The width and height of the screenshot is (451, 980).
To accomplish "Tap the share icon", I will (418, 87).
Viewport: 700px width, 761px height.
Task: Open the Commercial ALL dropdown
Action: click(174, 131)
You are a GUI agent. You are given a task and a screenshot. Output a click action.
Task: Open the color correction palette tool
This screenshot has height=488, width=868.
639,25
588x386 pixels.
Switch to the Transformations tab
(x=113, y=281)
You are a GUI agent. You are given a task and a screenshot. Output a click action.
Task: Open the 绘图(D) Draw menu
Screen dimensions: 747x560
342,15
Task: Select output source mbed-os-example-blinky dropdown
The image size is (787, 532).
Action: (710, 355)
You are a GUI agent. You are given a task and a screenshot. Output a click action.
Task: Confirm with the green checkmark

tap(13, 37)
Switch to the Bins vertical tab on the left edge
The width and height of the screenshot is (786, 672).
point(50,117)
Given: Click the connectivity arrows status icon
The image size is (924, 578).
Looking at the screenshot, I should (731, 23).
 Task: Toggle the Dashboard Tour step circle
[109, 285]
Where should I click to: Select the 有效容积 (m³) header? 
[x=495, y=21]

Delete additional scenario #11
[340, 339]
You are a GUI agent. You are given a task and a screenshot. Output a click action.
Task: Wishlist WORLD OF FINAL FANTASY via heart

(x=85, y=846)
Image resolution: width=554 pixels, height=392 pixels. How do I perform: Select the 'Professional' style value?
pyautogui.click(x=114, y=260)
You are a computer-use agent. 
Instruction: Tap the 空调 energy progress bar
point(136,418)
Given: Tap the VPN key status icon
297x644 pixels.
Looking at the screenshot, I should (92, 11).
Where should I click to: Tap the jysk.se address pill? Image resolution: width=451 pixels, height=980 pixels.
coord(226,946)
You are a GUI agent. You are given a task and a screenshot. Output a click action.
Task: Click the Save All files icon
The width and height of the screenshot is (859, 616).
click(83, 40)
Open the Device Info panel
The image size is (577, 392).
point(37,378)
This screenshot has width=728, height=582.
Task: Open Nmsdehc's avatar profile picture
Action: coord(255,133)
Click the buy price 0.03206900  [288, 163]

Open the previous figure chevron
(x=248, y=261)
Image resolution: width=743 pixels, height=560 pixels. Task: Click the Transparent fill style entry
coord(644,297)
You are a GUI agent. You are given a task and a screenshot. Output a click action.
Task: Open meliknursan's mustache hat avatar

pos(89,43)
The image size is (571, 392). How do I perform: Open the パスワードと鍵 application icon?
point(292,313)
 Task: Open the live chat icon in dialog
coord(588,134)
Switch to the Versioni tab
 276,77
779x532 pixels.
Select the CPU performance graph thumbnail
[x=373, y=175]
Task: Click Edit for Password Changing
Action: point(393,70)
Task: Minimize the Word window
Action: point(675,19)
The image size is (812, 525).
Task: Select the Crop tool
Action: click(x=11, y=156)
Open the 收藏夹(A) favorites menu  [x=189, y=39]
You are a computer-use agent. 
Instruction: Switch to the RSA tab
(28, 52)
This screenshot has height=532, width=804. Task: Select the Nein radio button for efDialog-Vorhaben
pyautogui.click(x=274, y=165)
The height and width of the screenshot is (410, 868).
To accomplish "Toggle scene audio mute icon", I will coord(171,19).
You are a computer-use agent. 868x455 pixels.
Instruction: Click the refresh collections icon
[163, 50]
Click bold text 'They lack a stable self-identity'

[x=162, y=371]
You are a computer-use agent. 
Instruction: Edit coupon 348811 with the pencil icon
____
The required output is the full set of entries, reproduced verbatim.

The width and height of the screenshot is (451, 980).
To accomplish "Tap the share icon", I will (418, 87).
Viewport: 700px width, 761px height.
Task: Open the Commercial ALL dropdown
Action: click(174, 131)
You are a GUI agent. You are given a task and a screenshot. Output a click action.
Task: Open the color correction palette tool
This screenshot has height=488, width=868.
639,25
588x386 pixels.
Switch to the Transformations tab
(x=113, y=281)
You are a GUI agent. You are given a task and a screenshot. Output a click action.
Task: Open the 绘图(D) Draw menu
Screen dimensions: 747x560
342,15
Task: Select output source mbed-os-example-blinky dropdown
The image size is (787, 532).
Action: (710, 355)
You are a GUI agent. You are given a task and a screenshot. Output a click action.
Task: Confirm with the green checkmark

tap(13, 37)
Switch to the Bins vertical tab on the left edge
The width and height of the screenshot is (786, 672).
point(50,117)
Given: Click the connectivity arrows status icon
The image size is (924, 578).
Looking at the screenshot, I should (731, 23).
 Task: Toggle the Dashboard Tour step circle
[109, 285]
Where should I click to: Select the 有效容积 (m³) header? 
[x=495, y=21]

Delete additional scenario #11
[340, 339]
You are a GUI agent. You are given a task and a screenshot. Output a click action.
Task: Wishlist WORLD OF FINAL FANTASY via heart

(x=85, y=846)
Image resolution: width=554 pixels, height=392 pixels. How do I perform: Select the 'Professional' style value?
pyautogui.click(x=114, y=260)
You are a computer-use agent. 
Instruction: Tap the 空调 energy progress bar
point(136,418)
Given: Tap the VPN key status icon
297x644 pixels.
Looking at the screenshot, I should (92, 11).
Where should I click to: Tap the jysk.se address pill? Image resolution: width=451 pixels, height=980 pixels.
coord(226,946)
You are a GUI agent. You are given a task and a screenshot. Output a click action.
Task: Click the Save All files icon
The width and height of the screenshot is (859, 616).
click(83, 40)
Open the Device Info panel
The image size is (577, 392).
point(37,378)
This screenshot has width=728, height=582.
Task: Open Nmsdehc's avatar profile picture
Action: coord(255,133)
Click the buy price 0.03206900  [288, 163]

Open the previous figure chevron
(x=248, y=261)
Image resolution: width=743 pixels, height=560 pixels. Task: Click the Transparent fill style entry
coord(644,297)
You are a GUI agent. You are given a task and a screenshot. Output a click action.
Task: Open meliknursan's mustache hat avatar

pos(89,43)
The image size is (571, 392). How do I perform: Open the パスワードと鍵 application icon?
point(292,313)
 Task: Open the live chat icon in dialog
coord(588,134)
Switch to the Versioni tab
 276,77
779x532 pixels.
Select the CPU performance graph thumbnail
[x=373, y=175]
Task: Click Edit for Password Changing
Action: point(393,70)
Task: Minimize the Word window
Action: point(675,19)
The image size is (812, 525).
Task: Select the Crop tool
Action: click(x=11, y=156)
Open the 收藏夹(A) favorites menu  [x=189, y=39]
You are a computer-use agent. 
Instruction: Switch to the RSA tab
(28, 52)
This screenshot has height=532, width=804. Task: Select the Nein radio button for efDialog-Vorhaben
pyautogui.click(x=274, y=165)
The height and width of the screenshot is (410, 868).
To accomplish "Toggle scene audio mute icon", I will coord(171,19).
You are a computer-use agent. 868x455 pixels.
Instruction: Click the refresh collections icon
[163, 50]
Click bold text 'They lack a stable self-identity'

[x=162, y=371]
You are a computer-use agent. 
Instruction: Edit coupon 348811 with the pencil icon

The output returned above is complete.